Problem set
**a.** In the forum thread about Punk fighting another UFC match, how long ago does one poster say Kimbo Slice made his UFC debut?
**b.** Print the forum thread about Punk's next UFC match from "It seems like" to "(May 30, 2017)".

You can not like MMA but not thinking that's a sport is kind of ridiculous.


----------



## RavishingRickRules (Sep 22, 2016)

*Re: Punk will fight another match for UFC*



MC 16 said:


> You can not like MMA but not thinking that's a sport is kind of ridiculous.


Cool story, you should sell it on the internet, it's more entertaining than MMA is.


----------



## Lesnar Turtle (Dec 6, 2011)

*Re: Punk will fight another match for UFC*

MMA might not be to everyones tastes, but its definitely a sport and its definitely not boring.


----------



## Blade Runner (Jan 24, 2012)

*Re: Punk will fight another match for UFC*



RavishingRickRules said:


> Sure, if you say so, I find it more tedious than watching racing and that says a lot. Literally nothing of value in this "sport" for me. Even boxing is infinitely more fun to watch. I prefer sports where big things actually happen that look somewhat graceful or athletic, 2 meatheads twitching at each other before a quick spaz out really doesn't appeal. They should add weapons or something to spice it up a bit.


It seems like your view on MMA is a bit antiquated. This isn't the pre-Fertitta era of the UFC where they'd pit freaks with legitimate street fighters with a limited set of rules. The sport has evolved drastically since then. There's a ton of discipline that goes into training for a fight. The UFC are recruiting fighters with a wealth of combat experience on a collegiate level or higher, and the elite fighters in the promotion are insanely technically sound. You can't be a "meathead" and thrive in today's UFC. Kimbo Slice in his prime got exposed quickly when he made his UFC debut, and that's 8 years ago.


----------



## MC (May 30, 2017)

*Re: Punk will fight another match for UFC*



RavishingRickRules said:


> Cool story, you should sell it on the internet, it's more entertaining than MMA is.

Data excerpt
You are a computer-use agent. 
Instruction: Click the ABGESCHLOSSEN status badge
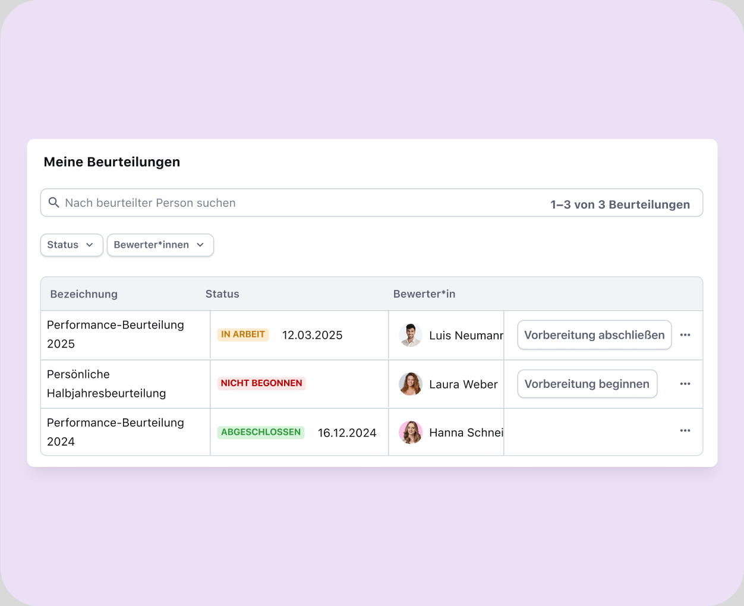(261, 432)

Responses by task
**a.** 8 years ago.

**b.**
It seems like your view on MMA is a bit antiquated. This isn't the pre-Fertitta era of the UFC where they'd pit freaks with legitimate street fighters with a limited set of rules. The sport has evolved drastically since then. There's a ton of discipline that goes into training for a fight. The UFC are recruiting fighters with a wealth of combat experience on a collegiate level or higher, and the elite fighters in the promotion are insanely technically sound. You can't be a "meathead" and thrive in today's UFC. Kimbo Slice in his prime got exposed quickly when he made his UFC debut, and that's 8 years ago.


----------



## MC (May 30, 2017)